EXERCISE DETAILS: Reproduce the full Falsettos theater review below, character for character.

PAGE EXTRACT:
========

Friday, June 07, 2019

Modern Family: Strong Touring Cast Makes for a Fine ‘Falsettos’ -- Chicago Theater Review

Theater Review

Nederlander Theatre, Chicago
Thru June 9

I've seen over 350 different musicals--some many times over--but never, until Wednesday night at the Nederlander, had I seen Falsettos.

So although I wouldn't rank it among my favorite musicals, or quite call the fine current touring production a "must-see"—the run ends Sunday, so locals would be hard-pressed even if I did—I'm delighted that Broadway in Chicago offered it as part of my subscription series.  

I like other shows by the composer/lyricist William Finn—most demonstrably The 25th Annual Putnam County Spelling Bee—and I can readily appreciate, with its origins going back 40+ years, how progressive a show Falsettos has always been.

Act Iwhich originated as an 1981 Off-Broadway one-act by Finn and book writer & director (including presently) James Lapine in under the title, March of the Falsettosis set in 1979 and features a successful Jewish New Yorker named Marvin (played here by Max von Essen), who is leaving his wife Trina (Eden Espinosa) for a free-spirited man named Whizzer (Nick Adams).

Photo credit on all: Joan Marcus
Trina remains in the picture—and even romantically pursued by Marvin’s therapist, Mendel (Nick Blaemire)—as does her & Marvin’s 10-year-old son, Jason (Jonah Mussolino at the performance I attended).

Act II—originally 1990’s Off-Broadway Falsettoland—moves things to 1981, adds lesbian neighbors named Cordelia (Audrey Caldwell) and Dr. Charlotte (Bryonha Marie Parham) and sadly weaves in the then-nascent AIDS epidemic.

So clearly, Falsettos—which first ran on Broadway in its present form in 1992, and whose 2016 revival sparked the current national tour—presented a “Modern Family” long before the hit sitcom.

========

GIVEN INFORMATION:
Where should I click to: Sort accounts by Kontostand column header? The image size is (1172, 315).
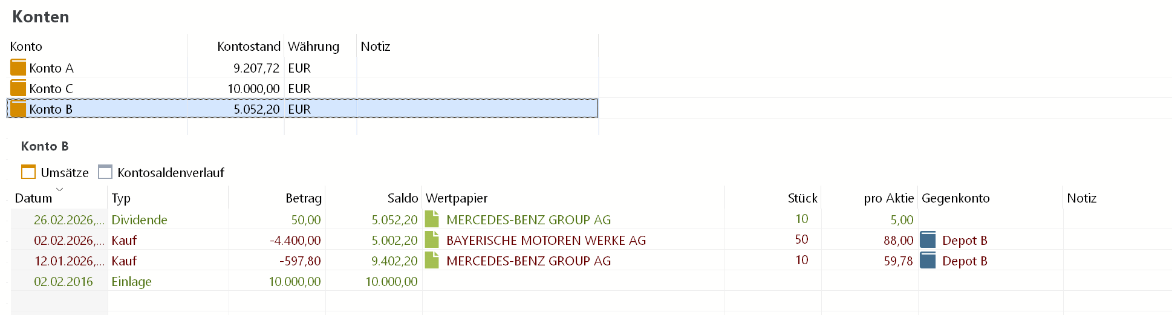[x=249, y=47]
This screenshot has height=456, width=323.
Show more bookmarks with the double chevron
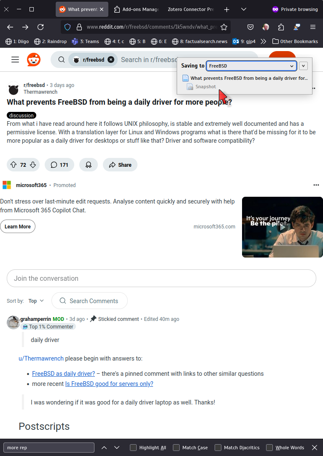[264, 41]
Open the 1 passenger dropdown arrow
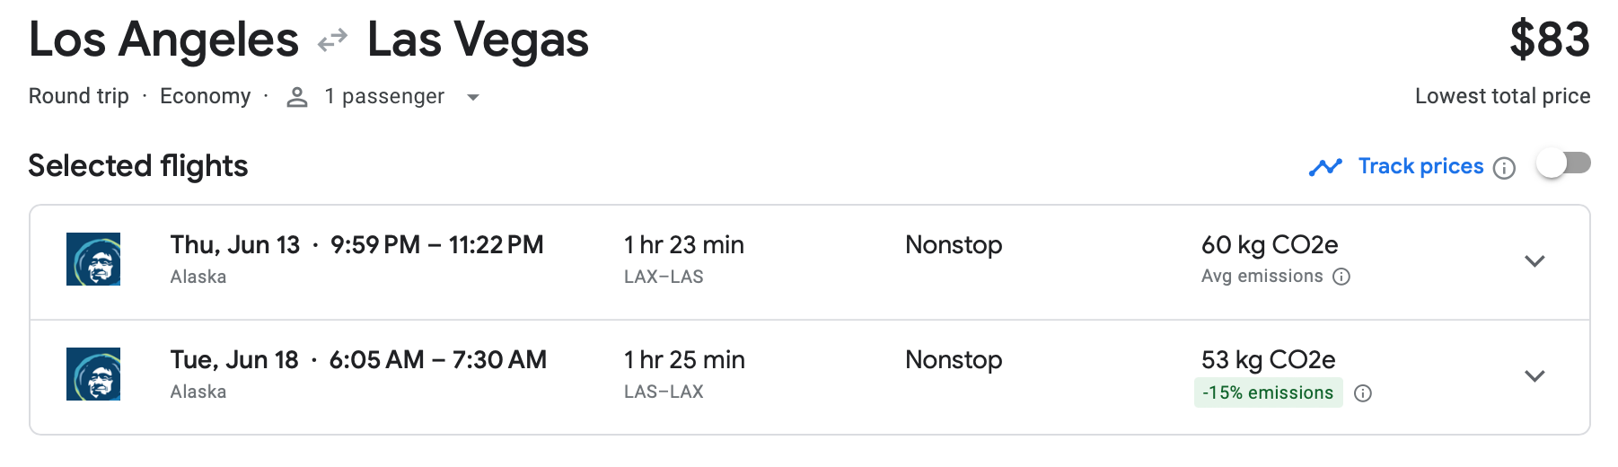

========

COMPLETED TASK:
Friday, June 07, 2019

Modern Family: Strong Touring Cast Makes for a Fine ‘Falsettos’ -- Chicago Theater Review

Theater Review

Nederlander Theatre, Chicago
Thru June 9

I've seen over 350 different musicals--some many times over--but never, until Wednesday night at the Nederlander, had I seen Falsettos.

So although I wouldn't rank it among my favorite musicals, or quite call the fine current touring production a "must-see"—the run ends Sunday, so locals would be hard-pressed even if I did—I'm delighted that Broadway in Chicago offered it as part of my subscription series.  

I like other shows by the composer/lyricist William Finn—most demonstrably The 25th Annual Putnam County Spelling Bee—and I can readily appreciate, with its origins going back 40+ years, how progressive a show Falsettos has always been.

Act Iwhich originated as an 1981 Off-Broadway one-act by Finn and book writer & director (including presently) James Lapine in under the title, March of the Falsettosis set in 1979 and features a successful Jewish New Yorker named Marvin (played here by Max von Essen), who is leaving his wife Trina (Eden Espinosa) for a free-spirited man named Whizzer (Nick Adams).

Photo credit on all: Joan Marcus
Trina remains in the picture—and even romantically pursued by Marvin’s therapist, Mendel (Nick Blaemire)—as does her & Marvin’s 10-year-old son, Jason (Jonah Mussolino at the performance I attended).

Act II—originally 1990’s Off-Broadway Falsettoland—moves things to 1981, adds lesbian neighbors named Cordelia (Audrey Caldwell) and Dr. Charlotte (Bryonha Marie Parham) and sadly weaves in the then-nascent AIDS epidemic.

So clearly, Falsettos—which first ran on Broadway in its present form in 1992, and whose 2016 revival sparked the current national tour—presented a “Modern Family” long before the hit sitcom.